Nous connaissons tous l’histoire de cette entreprise française qui a eu comme maître mot de « libérer la femme ». Créé en 1932 par Jean Mantelet, le « moulin-légumes » deviendra le symbole de la réussite industrielle française au cours du XXème siècle pour finir par la liquidation et la revente à son principal concurrent en 2001. Quels sont les rouages qui ont conduit à un tel drame après avoir été la référence dans son domaine ? C’est la question que nous propose d’explorer le spectacle.

Le texte de Simon Grangeat traverse ainsi la période de l’entreprise qui va de sa création à son rachat par Seb en 2001. En découpant le tout en grandes périodes, il apporte une lisibilité à ce qui pourrait paraître obscur pour les non-initiés en économie. Ici, le public doit comprendre les mouvements de l’entreprise et les enjeux qui ont mené à la fin qu’on connaît. Ce ne sont ni l’immersion ni l’identification aux personnages qui comptent : c’est la compréhension.

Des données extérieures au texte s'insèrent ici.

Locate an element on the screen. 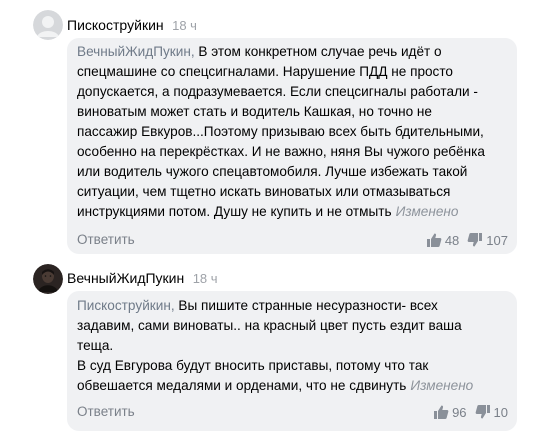 This screenshot has height=436, width=540. user-photo-avatar is located at coordinates (48, 279). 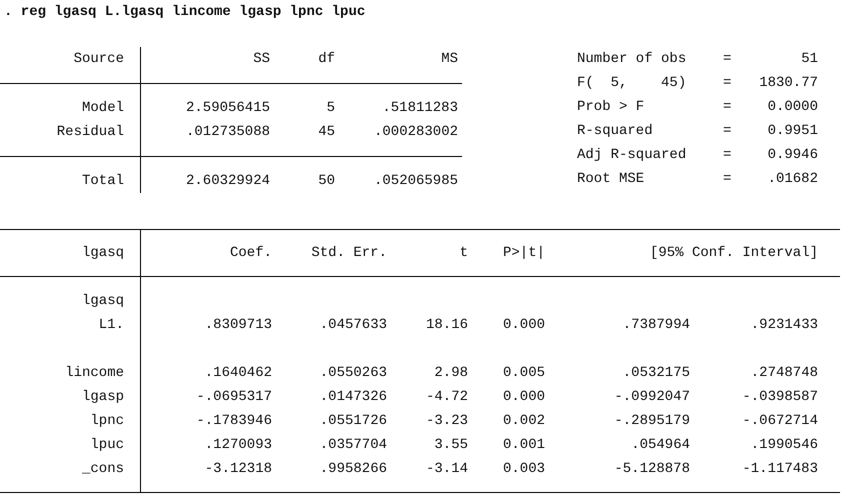 What do you see at coordinates (610, 178) in the screenshot?
I see `stat-label: Root MSE` at bounding box center [610, 178].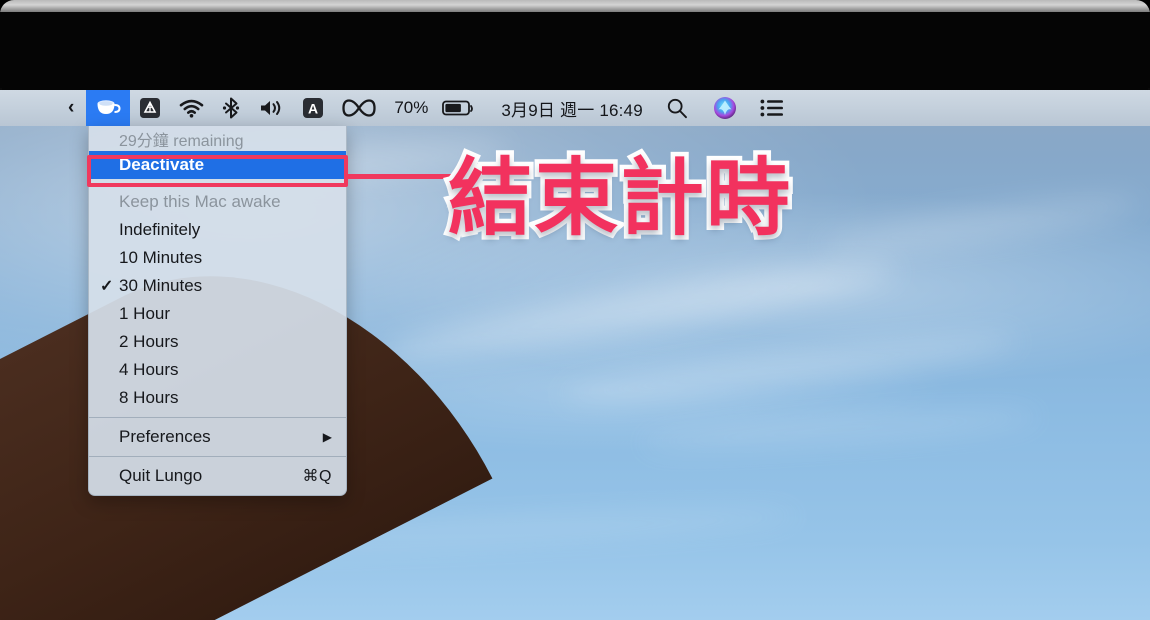 The width and height of the screenshot is (1150, 620). I want to click on menubar-bluetooth-icon, so click(231, 108). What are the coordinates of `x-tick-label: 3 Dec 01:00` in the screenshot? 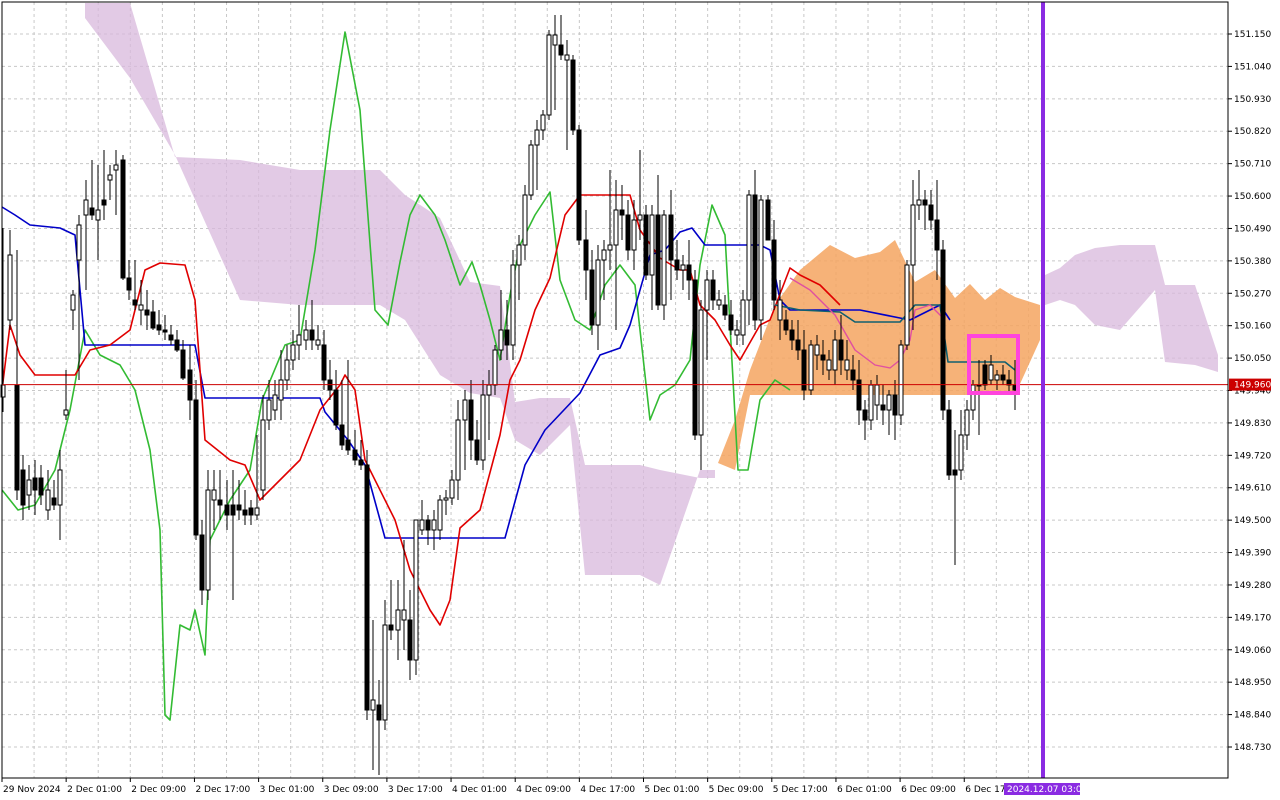 It's located at (288, 790).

Nous sommes dans du théâtre didactique et Simon Grangeat s’inscrit dans la lignée de Brecht. Il y a aussi du Michel Vinaver dans sa manière de traiter les personnages comme les voix de quelque chose de plus grand. Les personnages d’ouvrières ont des prénoms mais elles représentent à elles-seules toutes les autres. Seuls les dirigeants ont des identités et des caractères définis puisqu’ils sont réels. Cependant, Simon Grangeat n’oublie pas qu’un message passe mieux avec un peu de « divertissement ». Le texte n’est ni lourd, ni trop sérieux. Il est souvent drôle et ironique. Il apporte même une dose de nostalgie aux spectateurs qui ont grandi entourés de cet électro-ménager qui a conquis toutes les cuisines.

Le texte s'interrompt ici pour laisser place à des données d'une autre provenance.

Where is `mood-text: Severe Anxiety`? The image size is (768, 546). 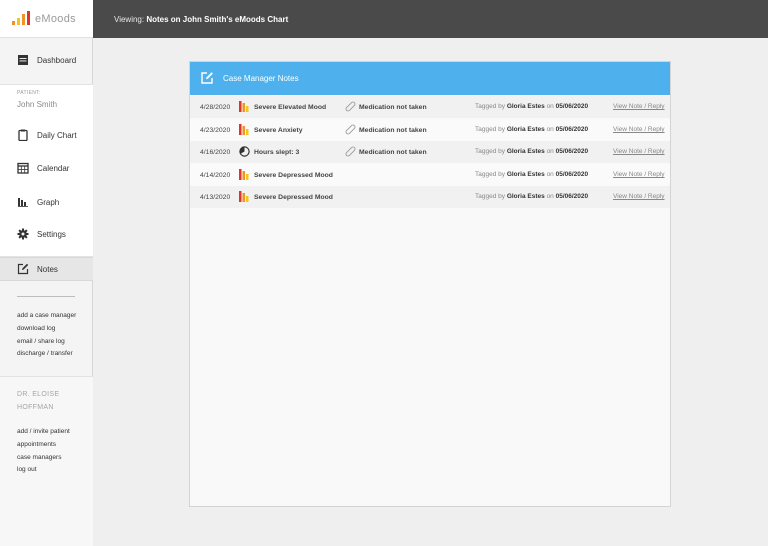 mood-text: Severe Anxiety is located at coordinates (278, 130). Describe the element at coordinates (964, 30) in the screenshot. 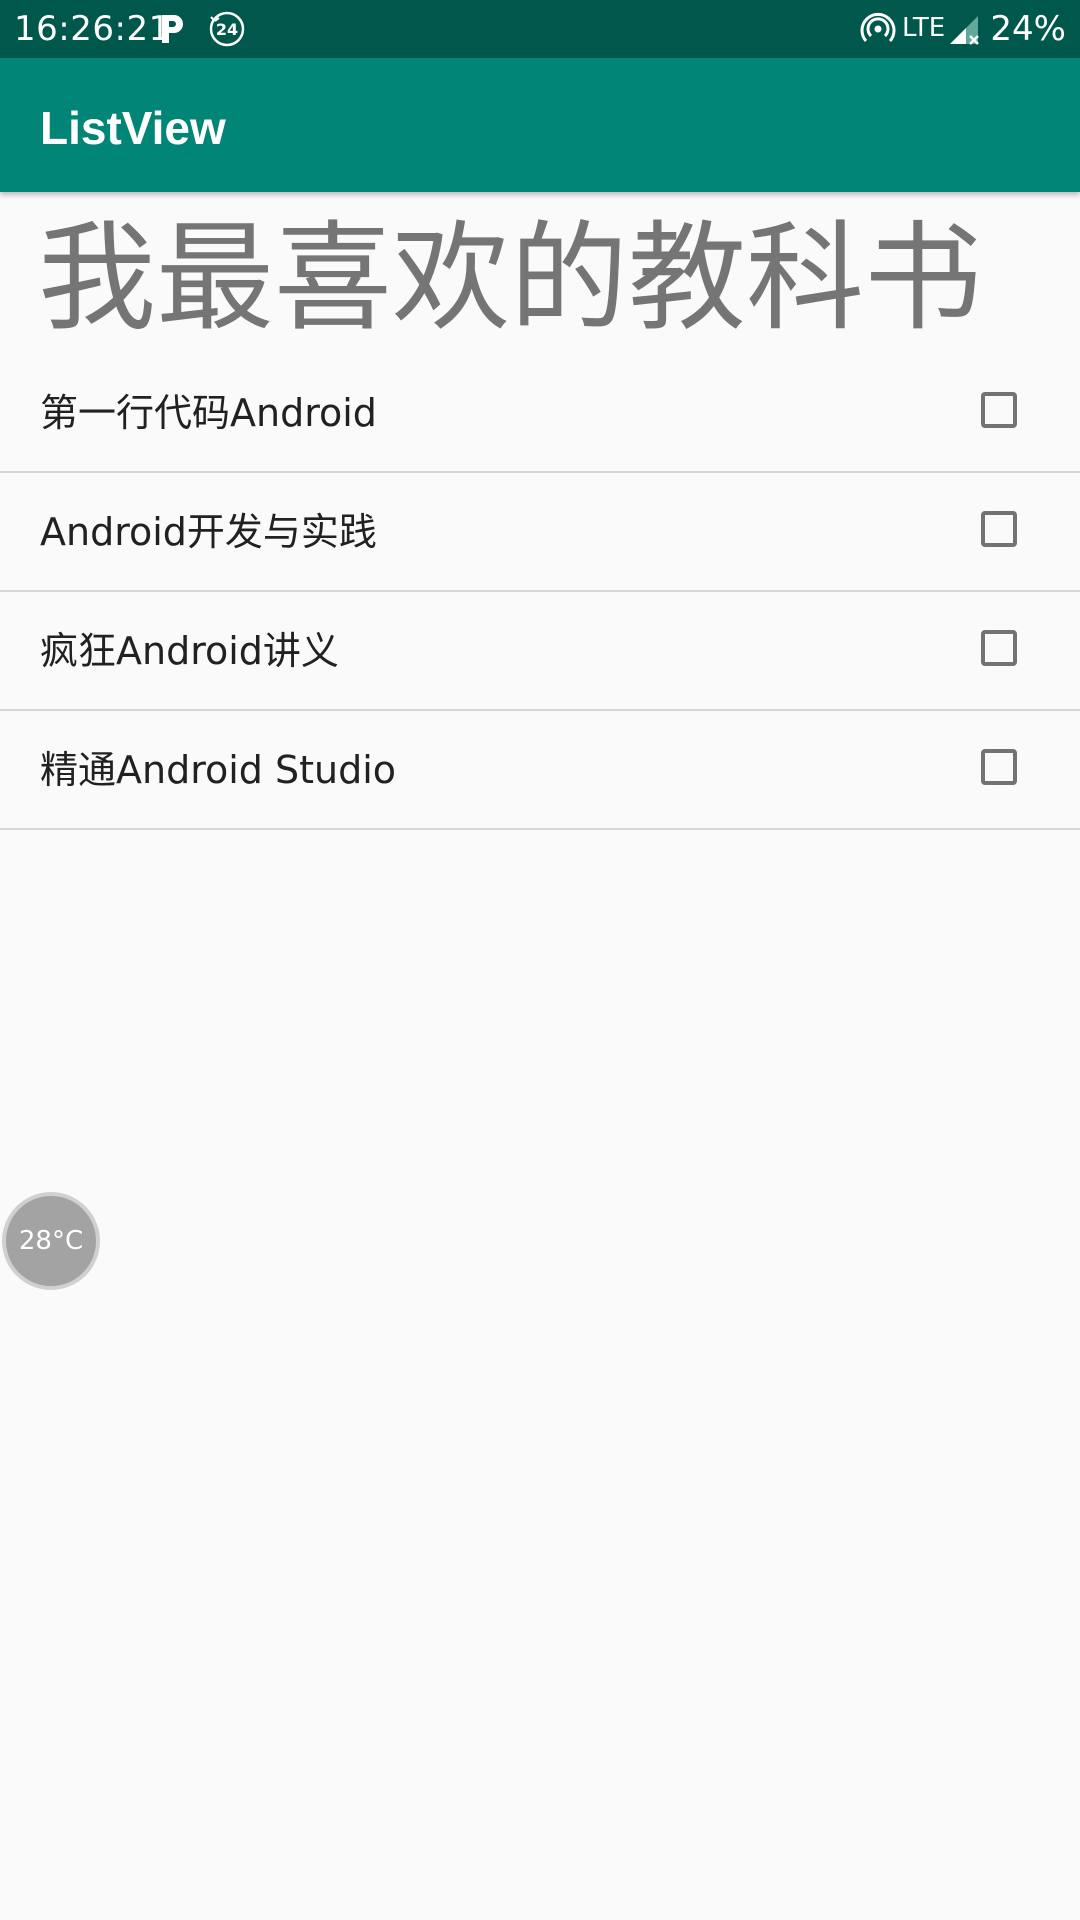

I see `signal-icon` at that location.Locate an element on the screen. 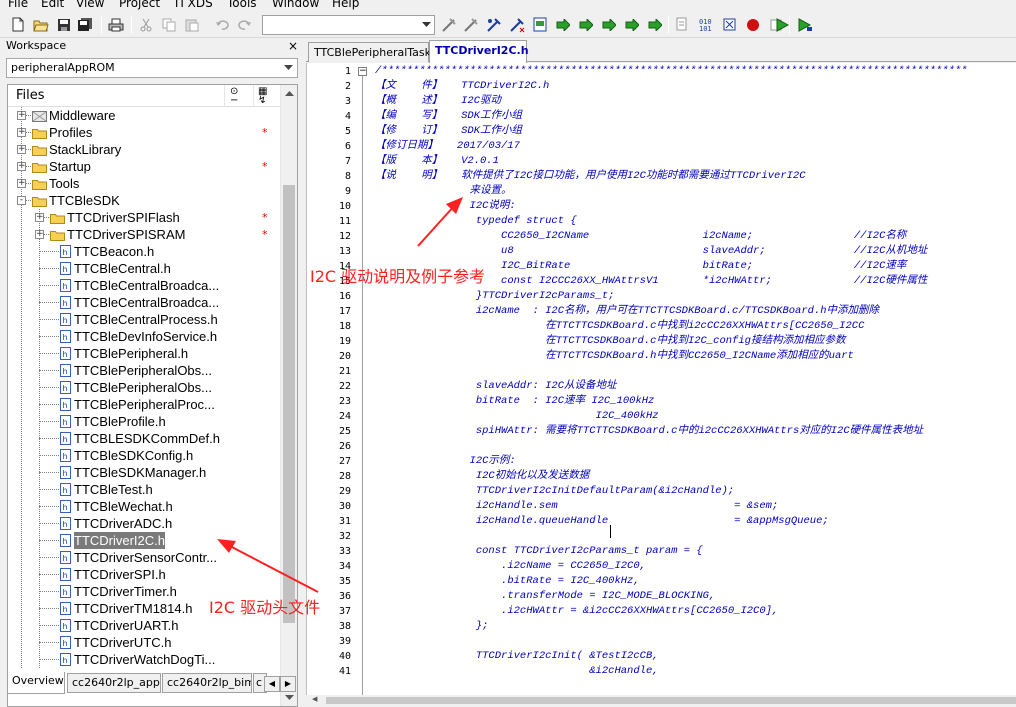 The image size is (1016, 707). tree-file-row: h TTCDriverUART.h is located at coordinates (144, 626).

La mise en scène de Claude Viala et la justesse des comédiens portent magnifiquement le propos. En faisant appel à des effets réduits à leur plus simple expression, Claude Viala offre une scénographie claire et au service du texte. Elle ne cherche pas à créer l’illusion mais laisse tout à vue du spectateur qui devient alors témoin des événements. On ne l’ignore pas, on le sollicite. On le tient en éveil constant. Les comédiens n’incarnent pas des personnages mais les présentent au public. D’ailleurs, ils en jouent plusieurs pendant le spectacle et les changements se font à vue. Ce qui compte ce n’est pas de croire mais de comprendre.

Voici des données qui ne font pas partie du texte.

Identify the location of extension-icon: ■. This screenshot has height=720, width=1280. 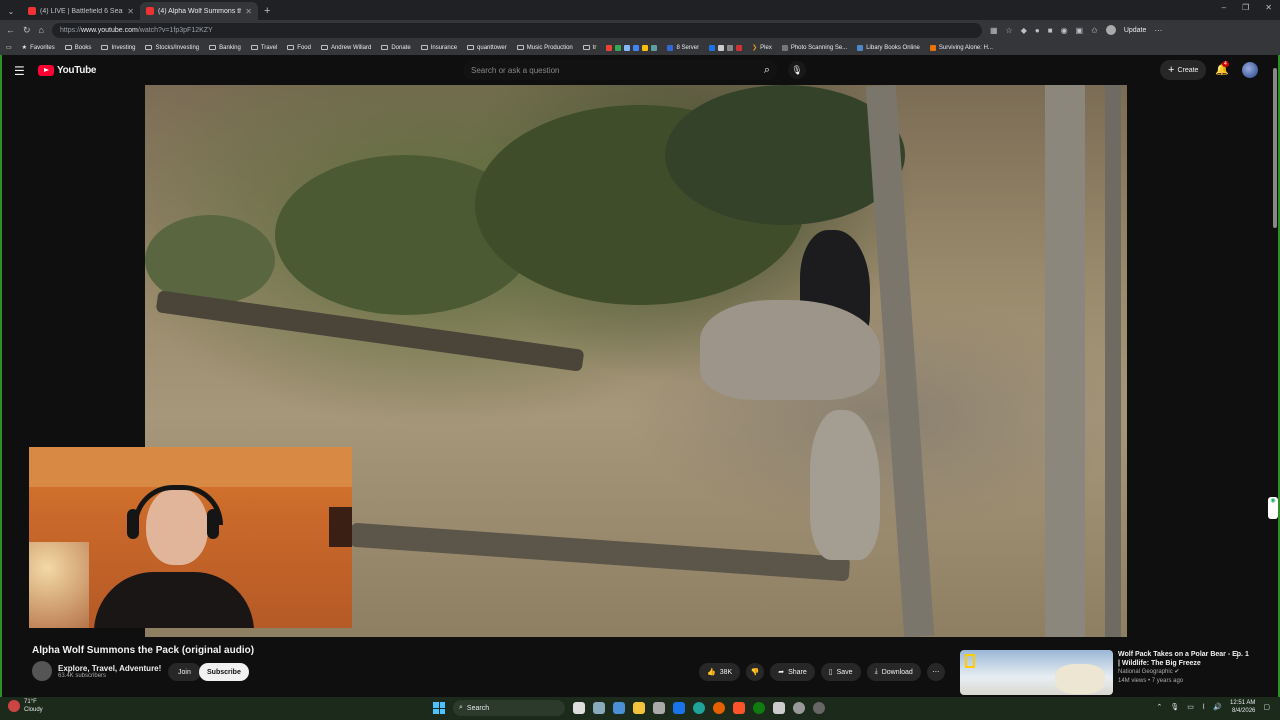
(1050, 30).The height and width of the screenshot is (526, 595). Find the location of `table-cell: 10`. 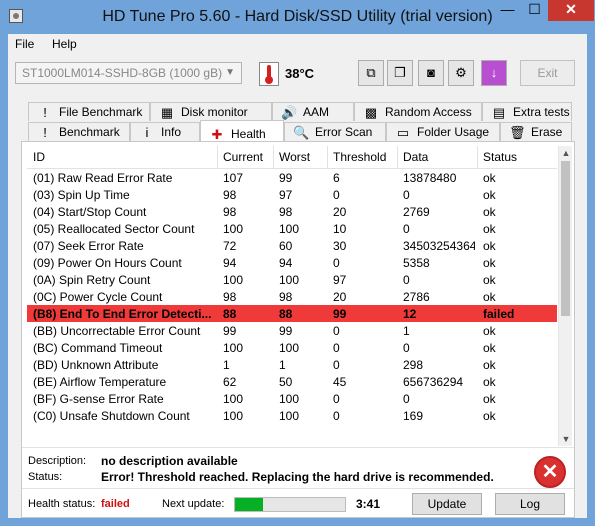

table-cell: 10 is located at coordinates (340, 229).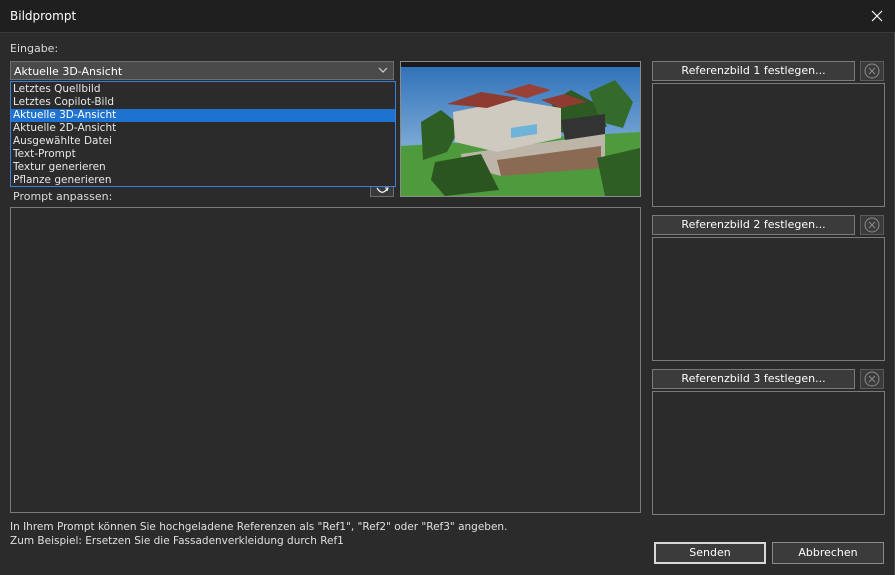 Image resolution: width=895 pixels, height=575 pixels. What do you see at coordinates (448, 16) in the screenshot?
I see `title-bar: Bildprompt` at bounding box center [448, 16].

Un Cœur Moulinex est une très bonne chronique d’une entreprise dont le créateur a refusé pendant longtemps de suivre l’évolution économique mondiale, et qui a donc creusé la tombe de ce qu’il a mis au monde. Le spectacle ne souffre d’aucun temps mort et les comédiens sont parfaits. Ce serait dommage de rater un spectacle intelligent, drôle et éclairant.